En 1940, cuando decidió supeditar su destino al de Alemania declarando la guerra a los aliados, Benito Mussolini declaró que la Italia fascista y la Alemania nazi eran las verdaderas democracias, mientras que Francia y Gran Bretaña eran miserables plutocracias gobernadas por los ricos. En febrero de 2022, Putin viajó a Beijing y presentó con Xi Jinping un comunicado conjunto que exigía para Rusia y China la exclusiva de verdaderas democracias, negada a las decadentes democracias liberales (un mes después, Rusia invadía Ucrania sorprendiendo a la ingenua incredulidad mayoritaria en Europa).
Este 15 de noviembre, Pedro Sánchez ha presumido de tener el único proyecto progresista democrático, negado a “la derecha” calificada de extrema y antidemocrática (discurso resumido aquí por José Alejandro Vara). Basten estos ejemplos para ilustrar la desconfianza que merecen las reclamaciones de autenticidad democrática; podríamos añadir a las citadas la “democracia orgánica” de Franco o las “democracias populares” comunistas caídas en 1989: invariablemente, todas son tiranías o proyectos de tiranía.
La auténtica democracia
En efecto, es excepcional que los portavoces de una democracia liberal genuina reclamen encarnar en persona la verdadera democracia o cosa parecida; en todo caso la representan los jefes de estado o de gobierno en momentos solemnes o críticos. La razón de este decoro es muy simple: la auténtica democracia es pluralista por esencia y por necesidad, así que hay tantas formas de ser demócrata como admitan las reglas constitucionales. Por eso hablamos de izquierda o derecha democrática y cosas parecidas, porque solo son democráticas dentro de los límites constitucionales. Viceversa, el que los rompe y sale fuera deja de serlo.
El caso es que hay estados democráticos y otros que no lo son tanto o nada, pero no hay ni puede haber sujetos de carne y hueso que sean la democracia en sí mismos, como el absolutismo de Luis XIV. Cuando alguien propone, como Pedro Sánchez, que solo es democrático hacer su santa voluntad, autorizada por Él mismo a engañar a sus votantes y comprar votos para gobernar al precio que sea, incluyendo destruir la nación a gobernar, pasa a ser aspirante a la autocracia. Emplea la palabra democracia como atributo de su Persona y como quijada de asno con la que atacar la diferencia y el pluralismo político.

▸ **Instrucciones**:
Prosigue el artículo sobre la verdadera democracia a partir de su última frase. Las entradas que vienen a continuación proceden de otra fuente.

▸ **Fragmentos de datos**:

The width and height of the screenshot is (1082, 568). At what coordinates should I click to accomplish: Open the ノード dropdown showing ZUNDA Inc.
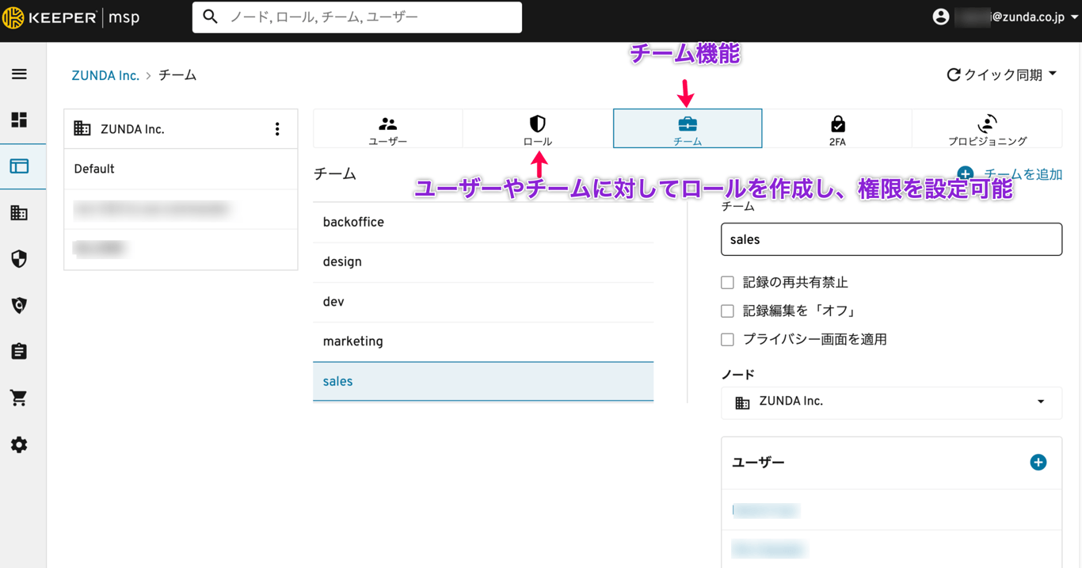coord(891,402)
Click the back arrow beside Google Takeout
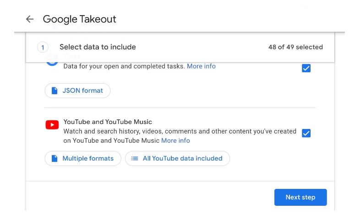This screenshot has width=355, height=220. 30,19
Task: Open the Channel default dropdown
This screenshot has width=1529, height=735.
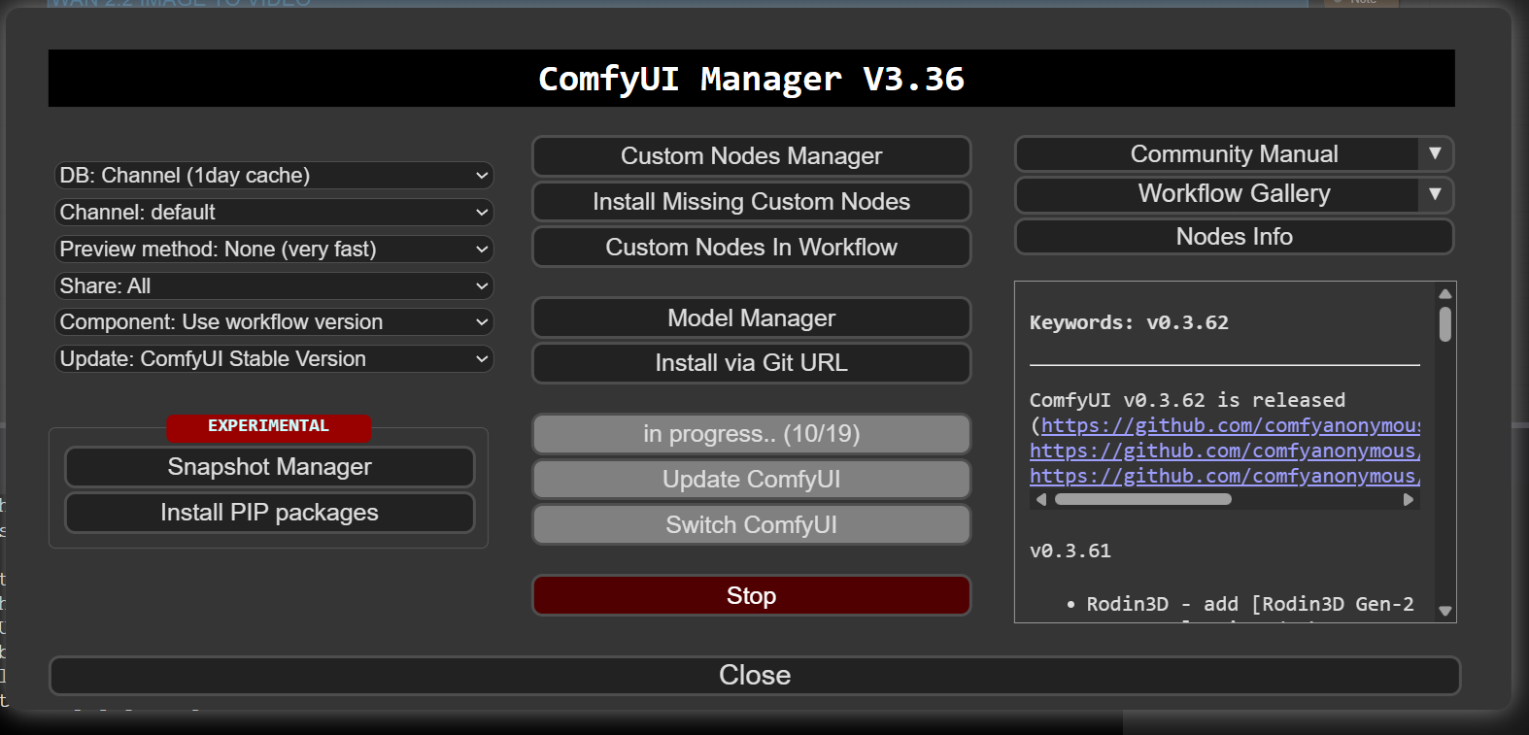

▸ **Resultado**:
Mentiras mezcladas con tabúes
Su discurso de investidura del 15 de noviembre estaba compuesto al modo de un castillo de naipes donde mentiras desvergonzadas se apoyan en palabras-fetiches -progreso, convivencia, derechos, acuerdo, perdón- en el papel de tabúes fuera de cualquier discusión. Un discurso así es irrebatible no porque esté lleno de razones imbatibles, sino porque no se puede debatir: es un puro monumento a la posverdad, es decir, a la negación posmodernista de cualquier diferencia entre verdad y mentira, hecho y opinión, dato y relato, promesa y traición.
La posibilidad de llegar a un acuerdo con el otro tiene el requisito previo de que se discuta o negocie algo que puede existir, que sea veraz y se puede experimentar, compartir y discutir según la lógica de la recta razón, es decir, con datos comprobables y argumentos discutibles. Nada de eso ha regido nunca los discursos de Sánchez. Como buen tirano, verdad es y será lo que Él diga y cuando lo diga. Como el Humpty Dumpty de Alicia, su divisa es que las palabras significan lo que él dice que significan, ni más ni menos.
La ventaja despótica de esta clase de discurso es que derrota a quien pretenda discutirlo con sentido constructivo, porque es imposible. Pero la moral pública de la democracia insiste en que es imperativo debatir con los rivales, buscar consensos y cerrar acuerdos. Sin embargo, la regla es inútil ante la absoluta falta de compromiso con la veracidad y, en general, pérdida total del valor de la palabra. La ética de la acción comunicativa que Habermas ve indispensable para llegar a una democracia deliberativa, libre e igualitaria y basada en razones es, y sin duda siempre será, insuficiente (por mucho que la realidad humana le duela al filósofo alemán), pero deviene completamente imposible cuando falta cualquier otra regla que no sea la satisfacción de la ambición de poder megalómana de Sánchez, que habría sorprendido al propio Nietzsche del culto a la voluntad de poderío.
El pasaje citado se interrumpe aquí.